In Washington, the policymakers and legislators are arguing over how to build comparative effectiveness research into the health reform bill.
Eleven miles away in the Maryland suburbs at the Food & Drug Administration’s new White Oak campus, the regulators are figuring out on a case-by-case basis how to apply their new authority to order post-approval education, distribution and testing programs for new drug approvals. under the Risk Evaluation & Mitigation Strategies authority.
But in the private capital markets removed from the political capital, these two issues are already moving from the conceptual, formative stages into real world requirements. Drug and biological entrepreneurs are learning that they better have answers to questions about both requirements when they go into venture capital firms for development funds.

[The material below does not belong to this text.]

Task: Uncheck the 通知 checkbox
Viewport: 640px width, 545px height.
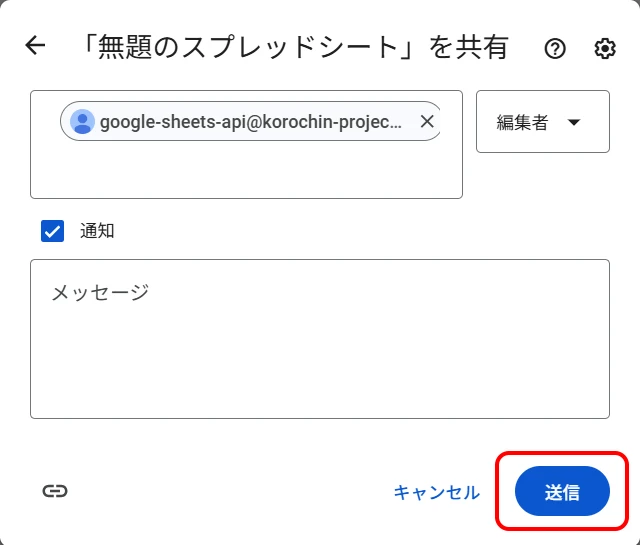Action: pyautogui.click(x=52, y=231)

VCs now expect companies seeking funding to bring in plans for comparative research during drug development and to recognize early what level of post-marketing controls FDA will require.
That’s what MPM Capital’s Gary Patou (in the picture above) told a session on successful drug development plans at the recent annual meeting of the Drug Information Association in San Diego. Clear plans for comparative effectiveness testing and post-marketing controls are becoming de rigeur parts of solicitations for funding from VCs, he says. (For a longer examination of the new de facto requirements for drug development plans from venture capital firms, see this story from The RPM Report.)
That means that the funding spigot from private capital will help enforce and establish the new government additions to drug development. Policy is made in DC, but practice is enforced by VCs.